Orwell fue más allá en el apéndice de 1984, donde describía la perversión deliberada del pensamiento para obtener la victoria política a base de erradicar la riqueza del lenguaje. «El propósito de la neolengua no era solo el de facilitar un medio para expresar la cosmovisión» afirmaba en unas frases de una aterradora naturalidad, «sino el de hacer imposible cualquier otro modo de pensar». Como anotaba en «El vientre de la ballena», este razonamiento se extraía de forma directa de los oligarcas y tiranos del siglo XX que «no anuncian su crueldad y [...] no la llaman asesinato [...] Es "liquidación", "eliminación" o alguna otra expresión tranquilizadora». Y no eran solo los nazis y los estalinistas quienes hacían eso, pues sus apologistas ingleses también distorsionaban la verdad con jergas estériles. En «La política y la lengua inglesa» hacía referencia a un profesor universitario que estaba defendiendo el totalitarismo soviético. «Un montón de latinajos cae sobre los hechos como la nieve blanda», escribió, «difumina las siluetas y cubre todos los detalles. El gran enemigo del un lenguaje claro es la insinceridad.» A pesar de que Orwell no vivió para oír a alguien describir la tortura como una «técnica mejorada de interrogatorio», o la violencia autorizada por el Estado como una «ecografía transvaginal obligatoria», sin duda habría reconocido de inmediato semejantes sandeces.
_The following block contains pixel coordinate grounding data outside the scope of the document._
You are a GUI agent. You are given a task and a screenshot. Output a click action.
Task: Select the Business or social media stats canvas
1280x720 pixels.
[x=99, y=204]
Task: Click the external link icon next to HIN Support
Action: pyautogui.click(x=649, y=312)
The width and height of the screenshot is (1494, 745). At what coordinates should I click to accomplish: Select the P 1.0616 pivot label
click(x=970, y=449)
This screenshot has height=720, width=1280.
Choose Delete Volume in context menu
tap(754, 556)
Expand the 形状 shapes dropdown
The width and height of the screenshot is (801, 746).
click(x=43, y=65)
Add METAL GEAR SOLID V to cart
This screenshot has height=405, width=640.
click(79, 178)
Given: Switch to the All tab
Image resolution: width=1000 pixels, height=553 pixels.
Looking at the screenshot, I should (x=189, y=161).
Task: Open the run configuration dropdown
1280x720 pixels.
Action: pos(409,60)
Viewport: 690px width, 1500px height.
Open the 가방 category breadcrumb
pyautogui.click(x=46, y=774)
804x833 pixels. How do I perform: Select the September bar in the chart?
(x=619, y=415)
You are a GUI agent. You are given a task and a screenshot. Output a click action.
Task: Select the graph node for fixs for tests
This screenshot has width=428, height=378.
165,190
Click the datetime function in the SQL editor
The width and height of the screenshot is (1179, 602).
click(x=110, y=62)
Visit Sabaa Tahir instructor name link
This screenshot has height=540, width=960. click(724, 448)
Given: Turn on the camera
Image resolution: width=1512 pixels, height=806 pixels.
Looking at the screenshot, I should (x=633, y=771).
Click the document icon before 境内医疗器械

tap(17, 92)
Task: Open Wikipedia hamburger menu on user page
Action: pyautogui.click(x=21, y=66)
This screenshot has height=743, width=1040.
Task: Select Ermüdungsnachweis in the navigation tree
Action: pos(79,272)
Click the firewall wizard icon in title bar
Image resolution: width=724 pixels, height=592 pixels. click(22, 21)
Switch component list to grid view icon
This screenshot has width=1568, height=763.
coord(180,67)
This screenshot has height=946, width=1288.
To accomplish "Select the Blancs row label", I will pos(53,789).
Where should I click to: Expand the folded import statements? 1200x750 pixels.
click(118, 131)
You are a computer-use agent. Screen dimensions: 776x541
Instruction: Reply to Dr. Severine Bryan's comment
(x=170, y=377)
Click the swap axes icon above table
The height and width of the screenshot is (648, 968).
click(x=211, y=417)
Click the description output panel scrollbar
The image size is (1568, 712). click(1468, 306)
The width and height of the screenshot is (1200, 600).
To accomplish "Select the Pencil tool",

[...] A pesar de su sangre fría etoniana, era un hombre atormentado y apasionado que se sobrepuso a la fragilidad con un impresionante esfuerzo físico y mental. Tenía agallas. Y un planteamiento tan personal como el suyo continúa siendo relevante hoy en día: familiarizarse con la realidad palpable desde el escepticismo. Buena parte de la vida moderna está envuelta en el ambiente de una certeza que carece de cuestionamiento, como la jactancia de tener un conocimiento impecable de indicadores de rendimiento, ciclos económicos, encuestas políticas, test de inteligencia. Es muy común eso que el filósofo Alfred North Whitehead denominaba «la falacia de la concreción injustificada», es decir, abstracciones disfrazadas de hechos sólidos. Y, tanto en la vida pública como en la privada, aspiramos con regularidad a esta fachada de perfección (eslóganes políticos, perfiles psicológicos o textos religiosos, entre otros). Nos reconforta porque hace que la vida nos parezca algo menos incierta e inquietante. Para quienes tienen una actitud con un escepticismo suficiente, el jardín puede ser un remedio para este autoengaño, en el sentido de que representa un recordatorio de lo sutil, mutable y complicada que es la realidad. Tal y como descubrió Orwell, la ecuación de «semilla + tierra + lluvia + sol» puede resultar sorprendentemente complicada cuando la calculamos a pie de campo. Un jardín es un lugar donde las hipótesis se mantienen solo con prudencia: hasta mañana, cuando queden refutadas en el instante en que una variable inesperada me estropee las lechugas o me deje las grosellas como unas pasas secas. Un jardín orwelliano enseña a sus entusiastas a no aferrarse a unas ideas con las que están muy familiarizados pero son falsas, a ser precavidos ante unas teorías en apariencia demasiado perfectas. No es de extrañar que el autor de 1984 valorase tanto sus agotadores trabajos en la isla de Jura: fueron una breve liberación de la mente totalitaria.